* **Provided text**:
How Do I Find My Adjusted Gross Income (AGI)?

Your adjusted gross income is one of the most important figures on your tax return. It helps determine how much you’ll owe in taxes, and your eligibility for certain tax credits and deductions. If you e-file, you may also be asked to provide last year’s AGI to verify your identity. Your adjusted gross income appears on line 11 of your Form 1040.

What is adjusted gross income (AGI)?

Adjusted gross income is your total income minus certain deductions like student loan interest, retirement contributions or alimony payments. Gross income includes your wages, dividends, capital gains, and any other income.

How do I find my adjusted gross income?

You can find your adjusted gross income on line 11 of your 2023 Form 1040 or 1040-SR.

If you plan to e-file, you may need to find your prior-year AGI. To do so, you’ll need a copy of last year's tax return. Your AGI is on line 11 of your 2022 Form 1040 or 1040-SR. If you don’t have access to your return, you can request a tax transcript online from the IRS website.

Is AGI the same as taxable income?

* **Dataset excerpts**:

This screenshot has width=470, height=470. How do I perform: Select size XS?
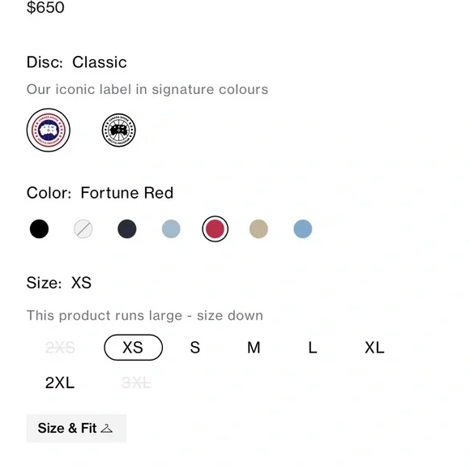click(134, 348)
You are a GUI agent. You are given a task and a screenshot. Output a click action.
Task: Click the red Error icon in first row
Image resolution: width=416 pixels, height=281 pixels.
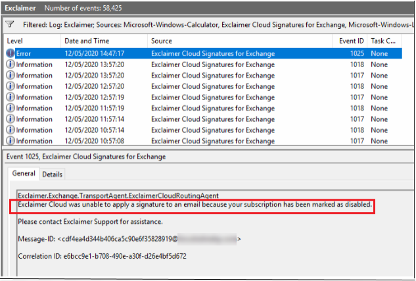[x=10, y=53]
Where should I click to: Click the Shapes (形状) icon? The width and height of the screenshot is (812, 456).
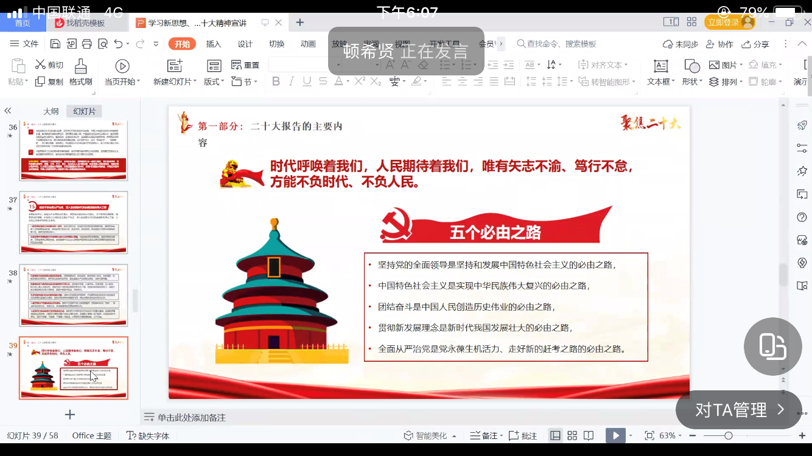[x=692, y=66]
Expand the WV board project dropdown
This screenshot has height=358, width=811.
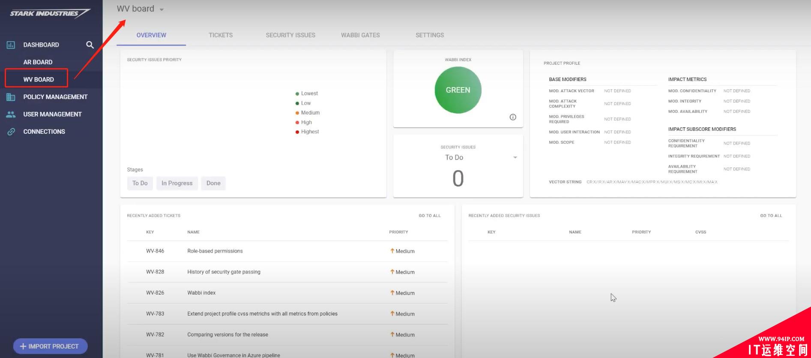pos(162,9)
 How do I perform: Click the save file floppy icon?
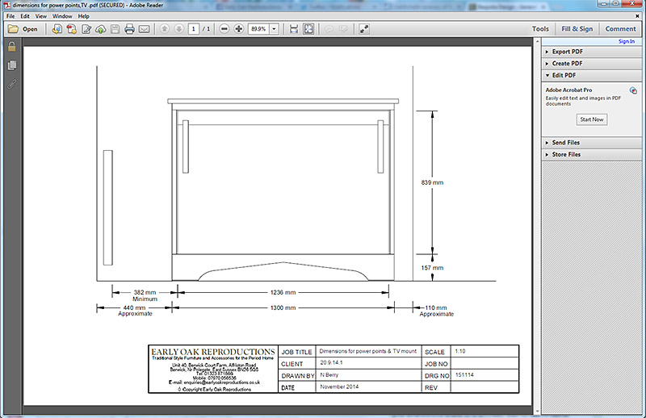coord(115,29)
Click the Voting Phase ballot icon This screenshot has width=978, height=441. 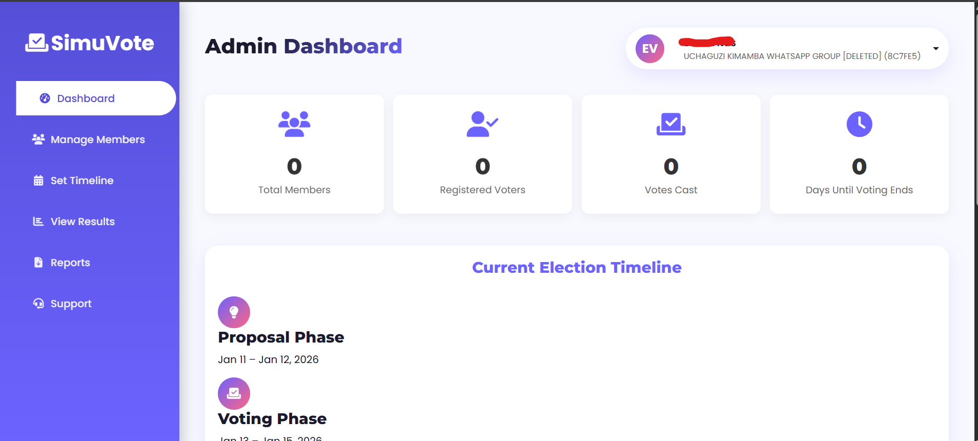234,393
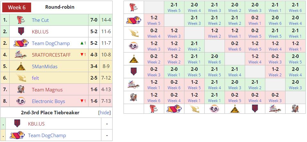The image size is (307, 142).
Task: Click the felt logo in crosstable left column
Action: click(133, 33)
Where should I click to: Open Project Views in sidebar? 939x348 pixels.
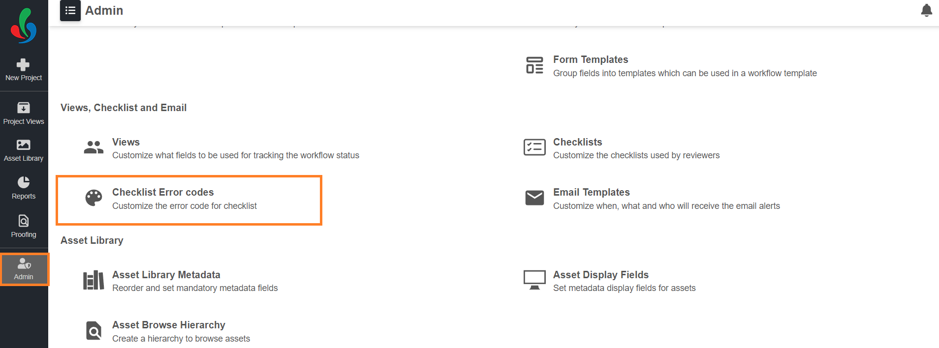pos(24,114)
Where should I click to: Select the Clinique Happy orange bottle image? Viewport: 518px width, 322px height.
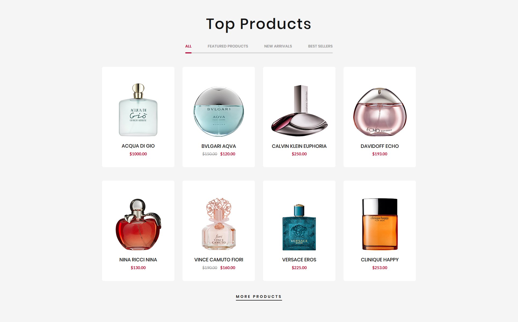[380, 224]
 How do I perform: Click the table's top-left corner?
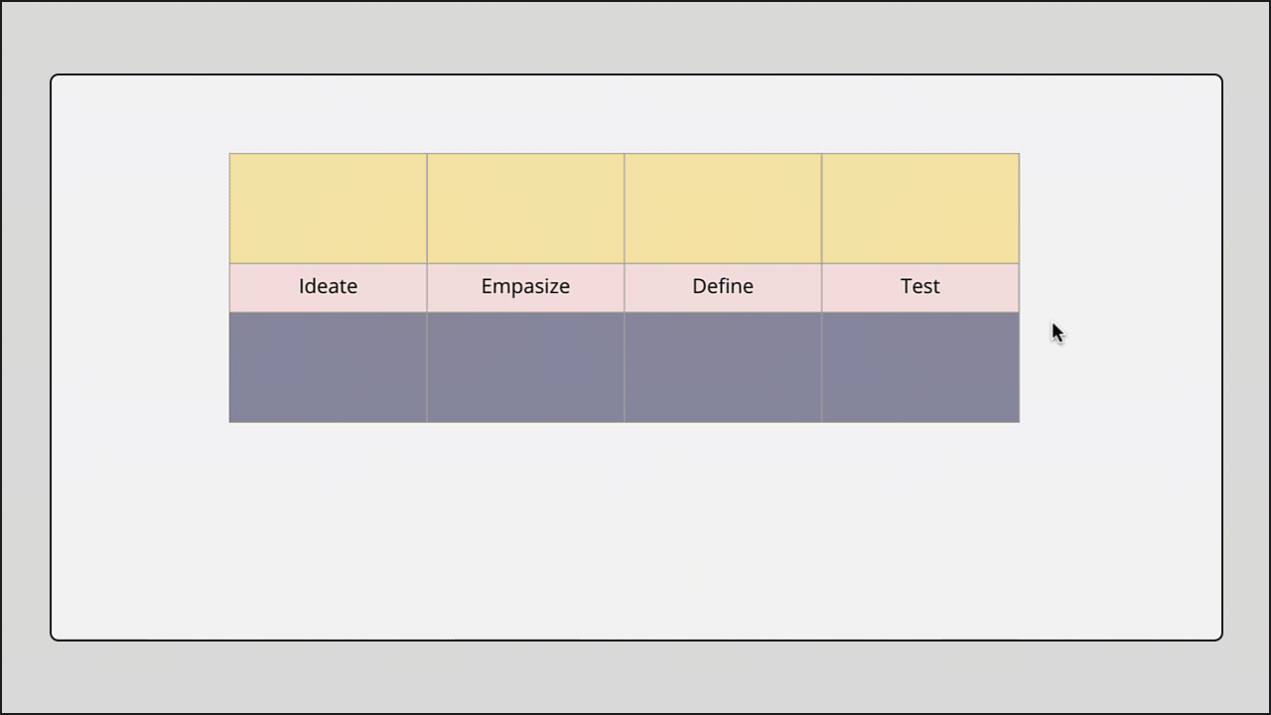click(229, 154)
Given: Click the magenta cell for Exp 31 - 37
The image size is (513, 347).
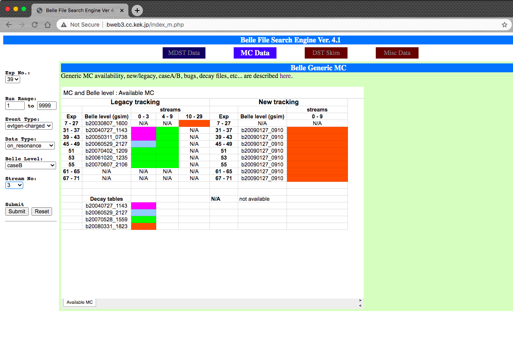Looking at the screenshot, I should (x=143, y=130).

* **Exercise requirements**:
Name every deduction that the text about adjusted gross income gives as an example of what is subtracted from total income.

* **Solution to this problem**:
Student loan interest, retirement contributions, alimony payments